JAKARTA, vozpublica.id - Banjir Jakarta bukanlah fenomena baru. Bahkan, sejak zaman Kerajaan Tarumanegara hingga era modern, ibu kota Indonesia ini sudah akrab dengan genangan air, luapan sungai, dan proyek penanggulangan yang silih berganti. Lagu almarhum Benyamin Sueb yang menyebut “Jakarta kebanjiran, di Bogor angin ngamuk,” seolah jadi narasi lintas generasi yang tak pernah kehilangan konteks.
Faktanya, banjir di Jakarta adalah warisan sejarah. Bukan hanya akibat cuaca ekstrem atau curah hujan tinggi, melainkan gabungan dari banyak faktor: drainase buruk, alih fungsi lahan, pendangkalan sungai, hingga persoalan sosial-politik.

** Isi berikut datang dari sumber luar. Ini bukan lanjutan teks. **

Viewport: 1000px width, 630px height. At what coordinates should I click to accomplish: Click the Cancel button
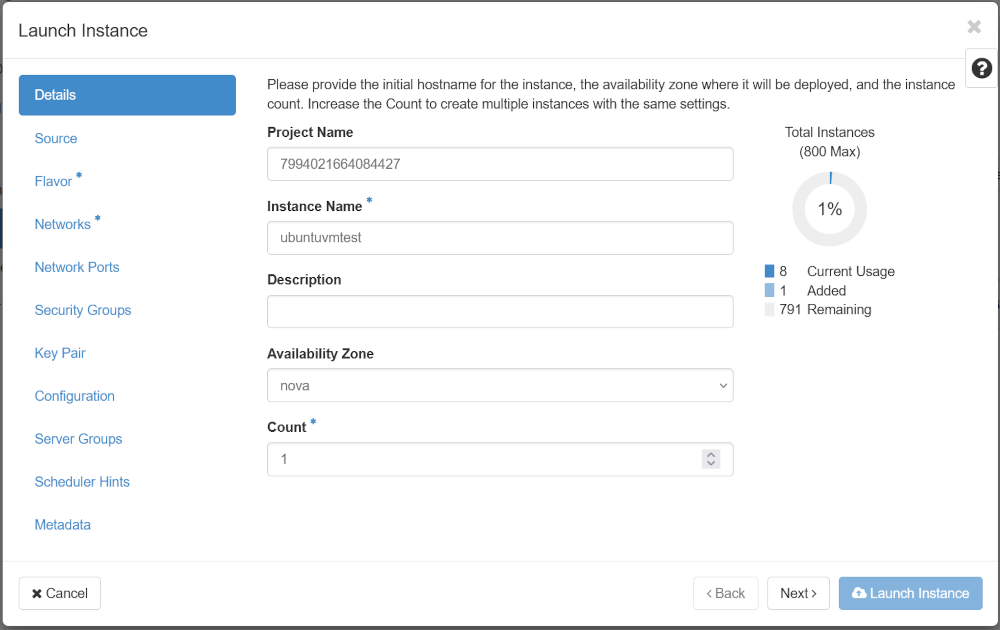pyautogui.click(x=59, y=593)
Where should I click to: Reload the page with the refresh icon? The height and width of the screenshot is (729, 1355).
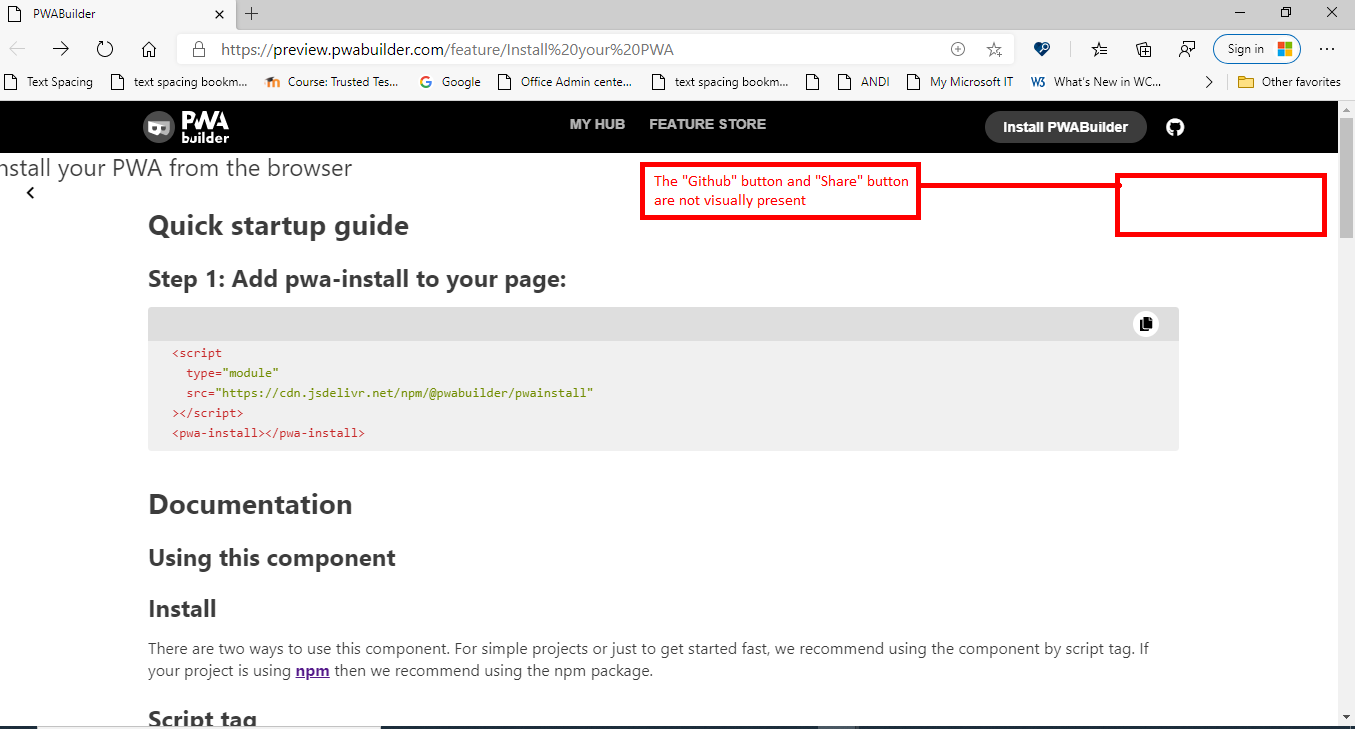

Bencana banjir di Jakarta tercatat sudah terjadi sejak abad ke-5 Masehi. Di masa Kerajaan Tarumanegara, Raja Purnawarman menggagas kanal sepanjang 12 kilometer untuk mengendalikan banjir dan mengairi sawah. Proyek ini diabadikan dalam Prasasti Tugu, sebuah bukti bahwa sejak dulu Jakarta (dulu bagian dari wilayah Tarumanegara) sudah bersahabat dengan banjir.
Saat era kolonial Belanda, Batavia—nama lama Jakarta—juga menjadi langganan banjir. Meski Belanda membangun kanal meniru kota-kota di Eropa, tiga banjir besar tetap tercatat: 1872, 1893, dan puncaknya tahun 1918. Hujan selama 22 hari kala itu membanjiri kawasan Lapangan Banteng hingga Glodok, bahkan menjebol bendungan Sungai Grogol.
Proyek besar seperti Banjir Kanal Barat pun dimulai oleh pemerintah kolonial Belanda, dengan tokoh insinyur Herman van Breen di baliknya. Di Bogor, dia juga membangun Bendungan Katulampa untuk mengatur debit air ke hilir.